**PAGE EXTRACT:**
★ ★ ★ ★
Studio album by CPO
- Released: August 7, 1990
- Recorded: 1989–1990
- Studio: Audio Achievements (Torrance, California)
- Genre: West Coast hip hop; gangsta rap;
- Length: 37:53
- Label: Capitol
- Producer: MC Ren (also exec.); Young D;

Singles from To Hell and Black
- "Ballad of a Menace" Released: 1990; "This Beat Is Funky" Released: 1990;

= To Hell and Black =

To Hell and Black is the only studio album by American hip hop group Capital Punishment Organization. It was released through Capitol Records on August 7, 1990, and featured its two lead singles "Ballad of a Menace" and "This Beat Is Funky". The album peaked at No. 33 on the Billboard Top R&B/Hip-Hop Albums chart.

Audio production of the album was handled by M.C. Ren with co-production by CPO's Young D.

Professional ratings
Review scores
| Source | Rating |
| AllMusic | Star |
| Select | Star |
| The Source | Star Half star |

== Track listing ==

Samples

- "Ballad Of A Menace" contains samples from
  - "Joy" by Isaac Hayes (1973)
  - "Kool Is Back" by Funk, Inc. (1971)
  - "I Ain't Tha 1" by N.W.A (1988)
- "C.P.Osis" contains samples from
  - "Shaft in Africa (Addis)" by Johnny Pate (1973)
  - "Get Up Offa That Thing" by James Brown (1976)
- "Ren's Rhythm" contains samples from
  - "I Walk On Gilded Splinters" by Johnny Jenkins (1970)
- "Flow To The Rhythm" contains samples from
  - "Funky Drummer" by James Brown (1970)
  - "Save The World" by Southside Movement (1974)
  - "El Shabazz" by LL Cool J (1985)
- "The Wall" contains samples from
  - "Funk Funk" by Cameo (1977)
★ ★ ★ ★
**DATA EXTRACT:**
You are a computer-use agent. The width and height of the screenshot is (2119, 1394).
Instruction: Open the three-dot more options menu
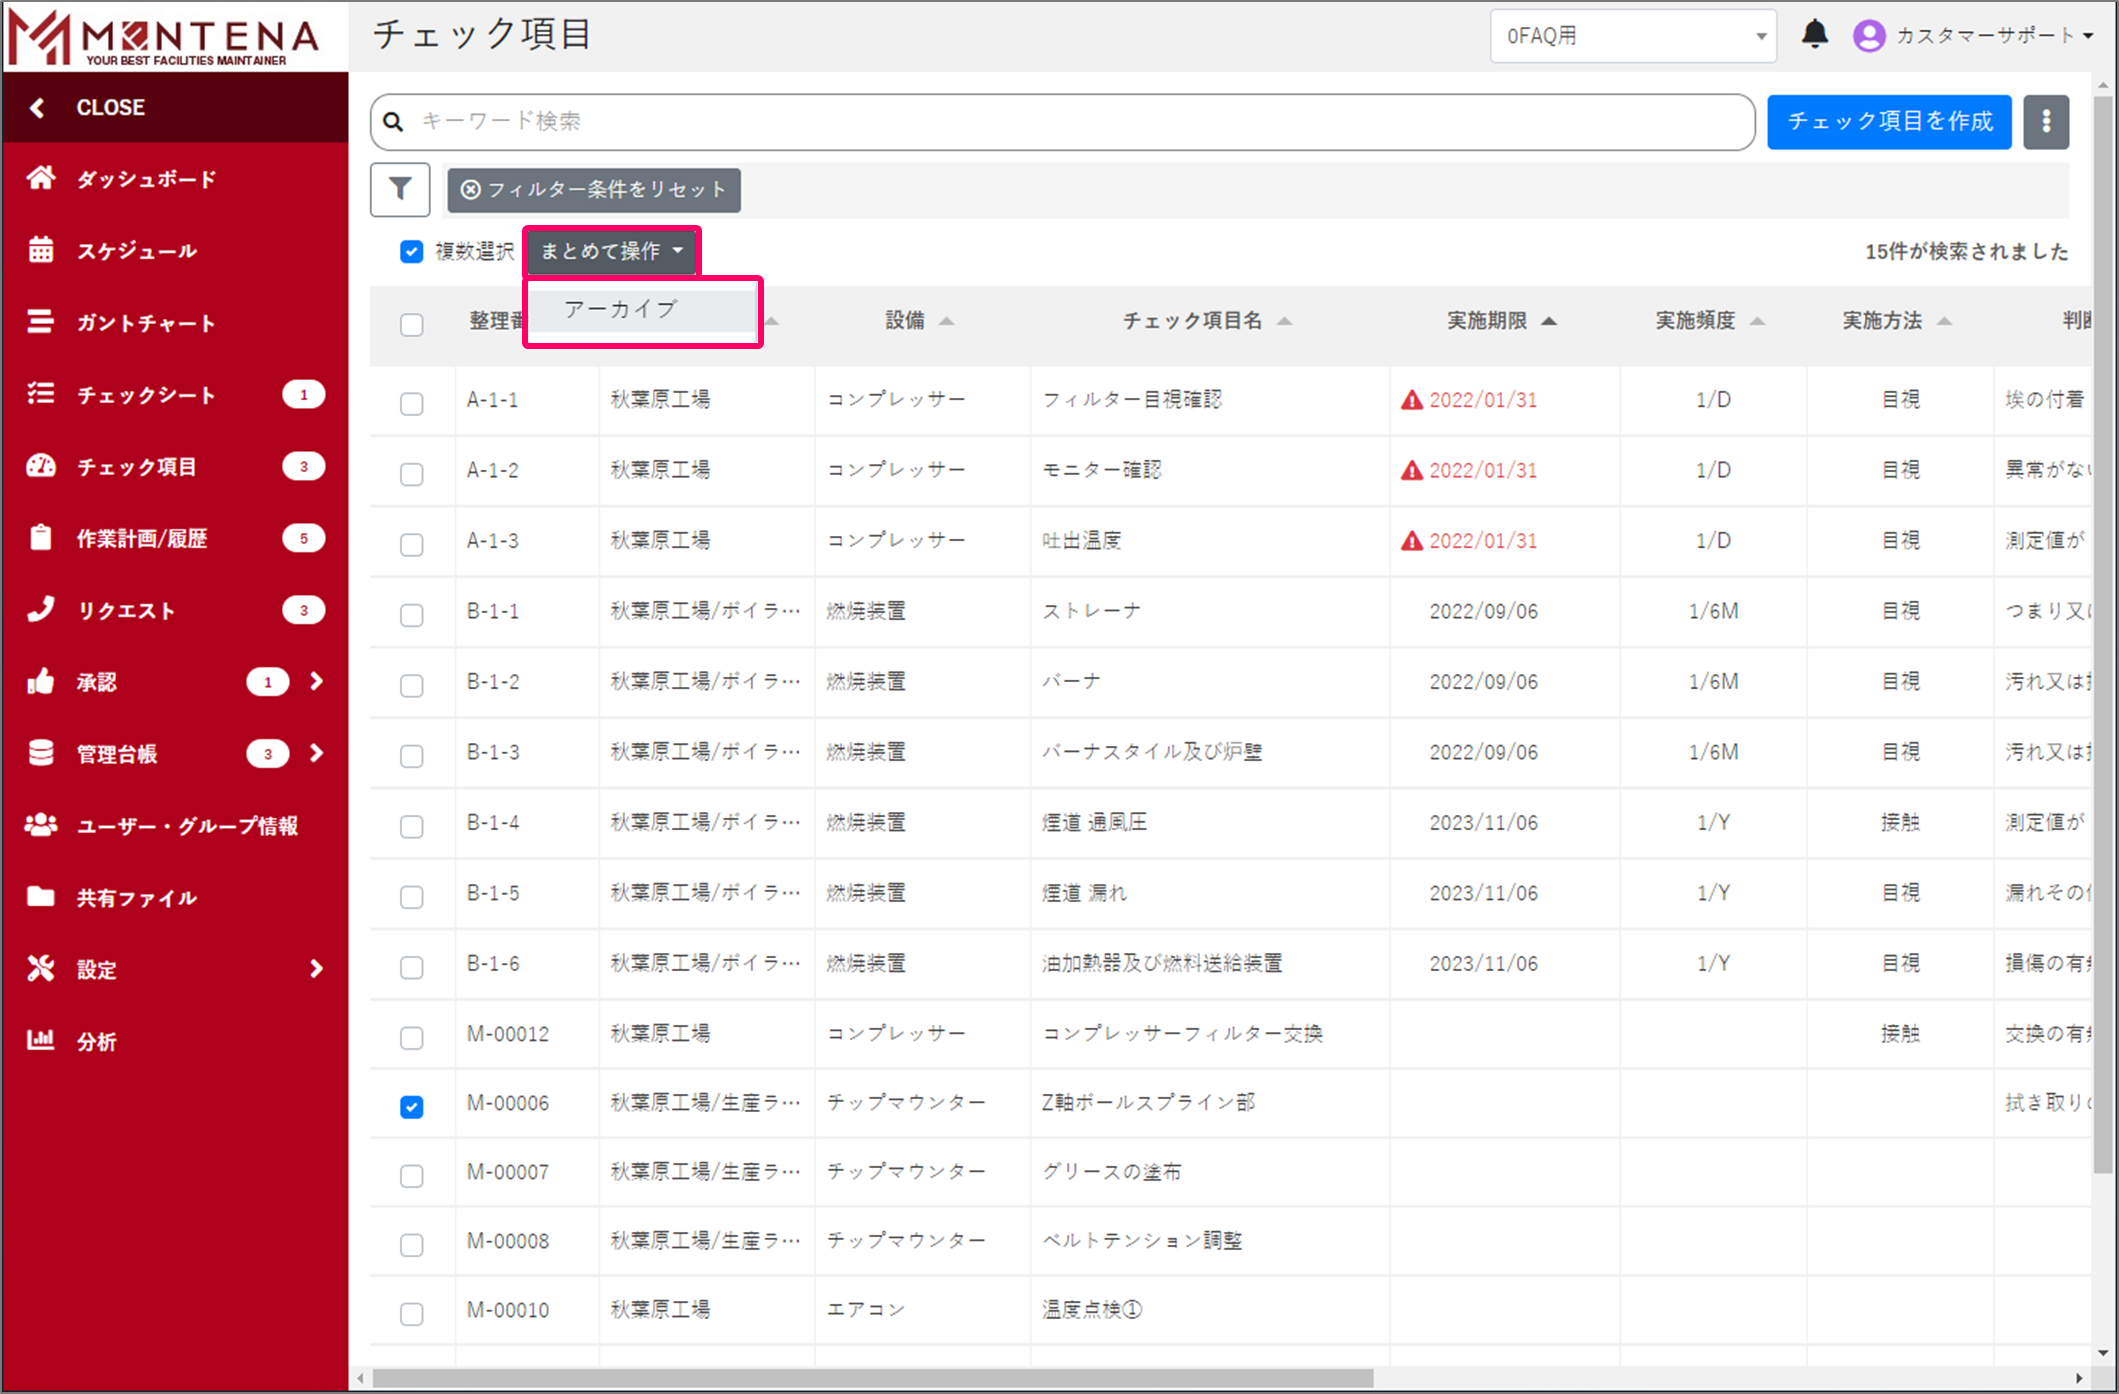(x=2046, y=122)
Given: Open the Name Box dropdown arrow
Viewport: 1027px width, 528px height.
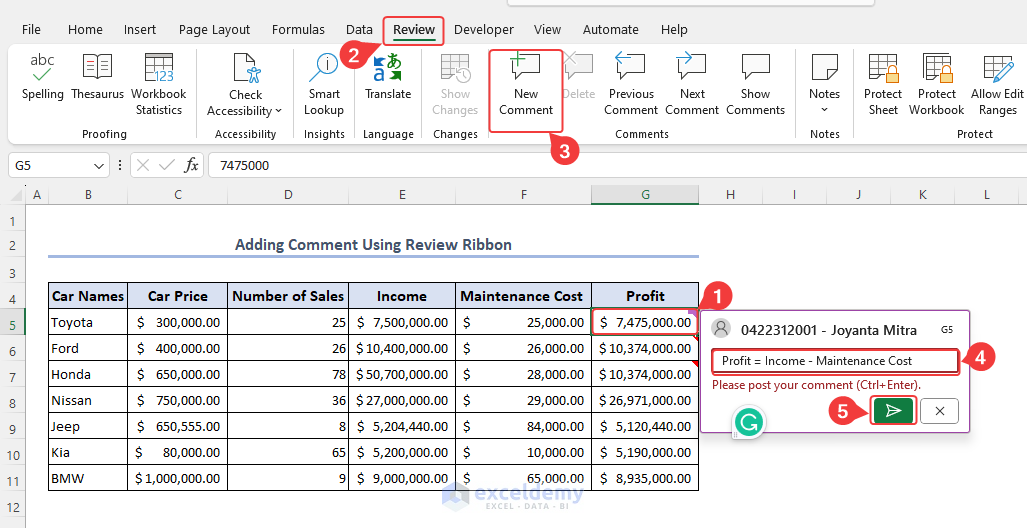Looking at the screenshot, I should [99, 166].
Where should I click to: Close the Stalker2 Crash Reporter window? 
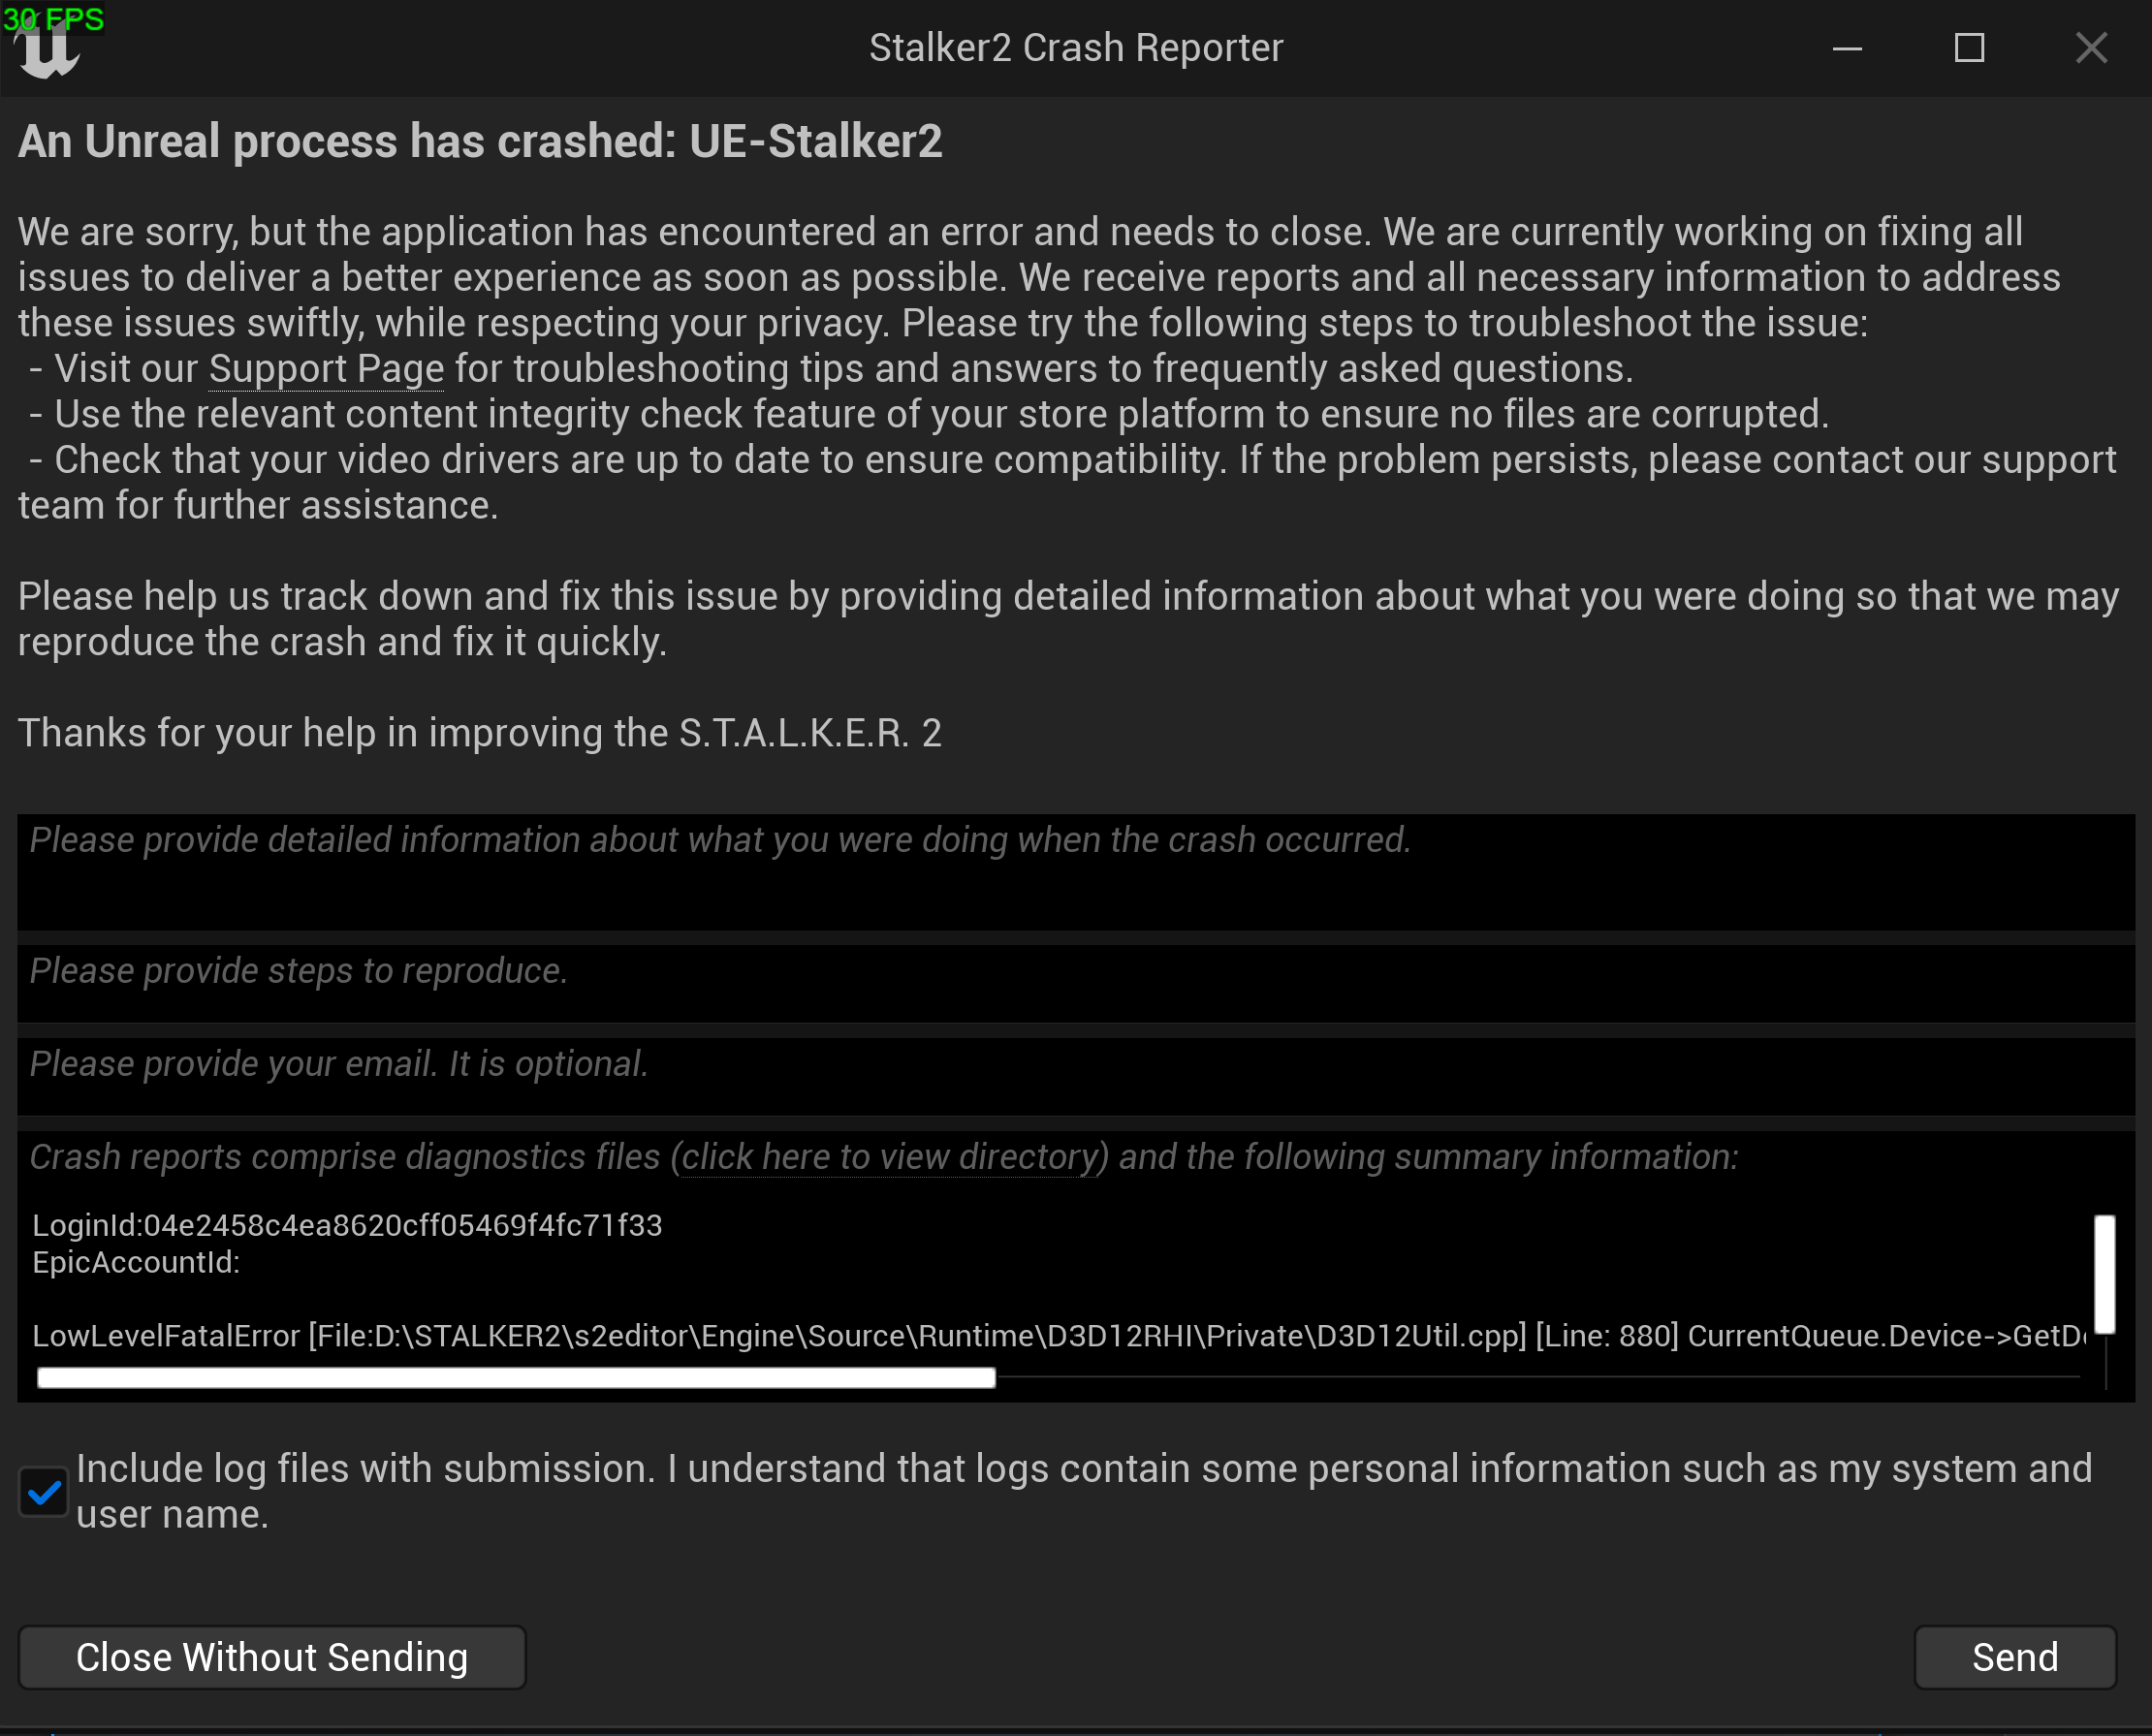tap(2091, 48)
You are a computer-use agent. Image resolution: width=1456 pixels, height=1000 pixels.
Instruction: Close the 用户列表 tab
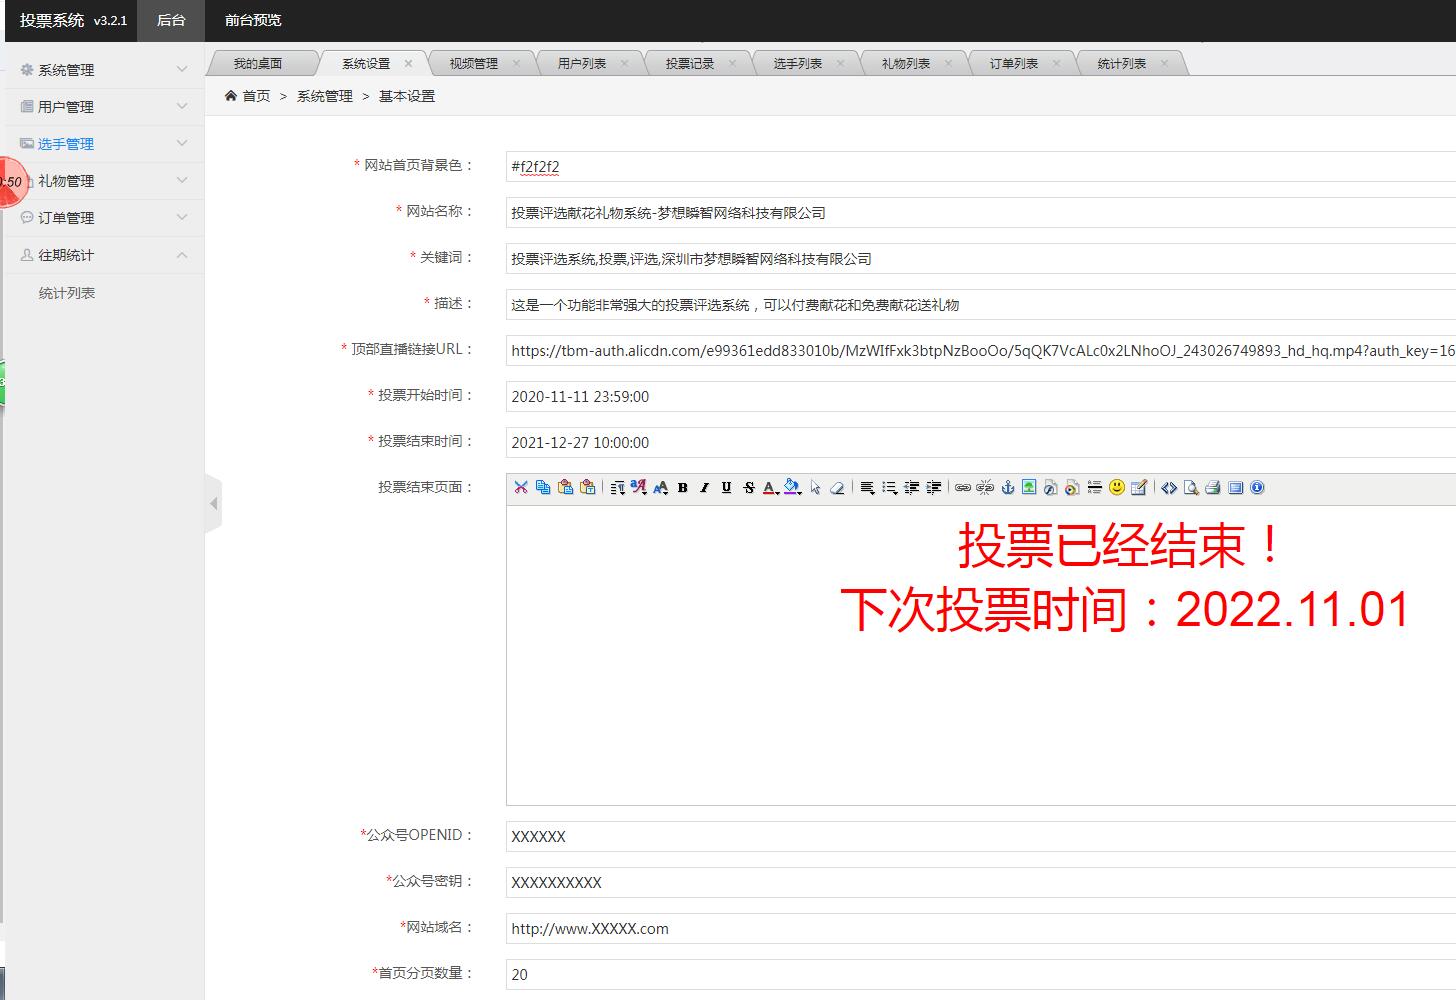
★ ★ ★ ★
**PROBLEMS:**
1. In the To Hell and Black album page, why are both MC Ren and Young D listed under Producer? Answer in one to three sentences.
2. Can you pick up the To Hell and Black album page after its last line and carry it on?

**OUTPUTS BY TASK:**
1. M.C. Ren handled the album's audio production and is also credited as executive producer. Young D, a member of CPO, co-produced it.

2.
- "Homicide" contains samples from
  - "Got To Get My Hands On Some Lovin'" by The Undisputed Truth (1975)
  - "Get Three Coffins Ready" from A Fistful of Dollars (1964)
- "Somethin' Like Dis" contains samples from
  - "Rockit" by Herbie Hancock (1983)
  - "Make It Good To Yourself" by James Brown (1973)
  - "La Di Da Di" by Doug E. Fresh and Slick Rick (1985)
  - "Funky President (People It's Bad)" by James Brown (1974)
  - "Funky Drummer" by James Brown (1970)
- "The Movement" contains samples from
  - "I Wouldn't Change A Thing" by Coke Escovedo (1976)
  - "I Know You Got Soul" by Bobby Byrd (1971)
  - "Move The Crowd" by Eric B. & Rakim (1987)
  - "UFO" by ESG (1981)
  - "The Big Beat" by Billy Squier (1980)
- "This Beat Is Funky" contains samples from
  - "Money (Dollar Bill Y'all)" by Jimmy Spicer (1983)
  - "Sucker M.C.'s (Krush Groove 1)" by Run-D.M.C. (1983)
  - "Funky President (People It's Bad)" by James Brown (1974)
- "Gangsta Melody" contains samples from
  - "A Joyful Process" by Funkadelic
  - "Put Your Love (In My Tender Care)" by The Fatback Band (1975)
  - "Papa Was Too" by Joe Tex (1966)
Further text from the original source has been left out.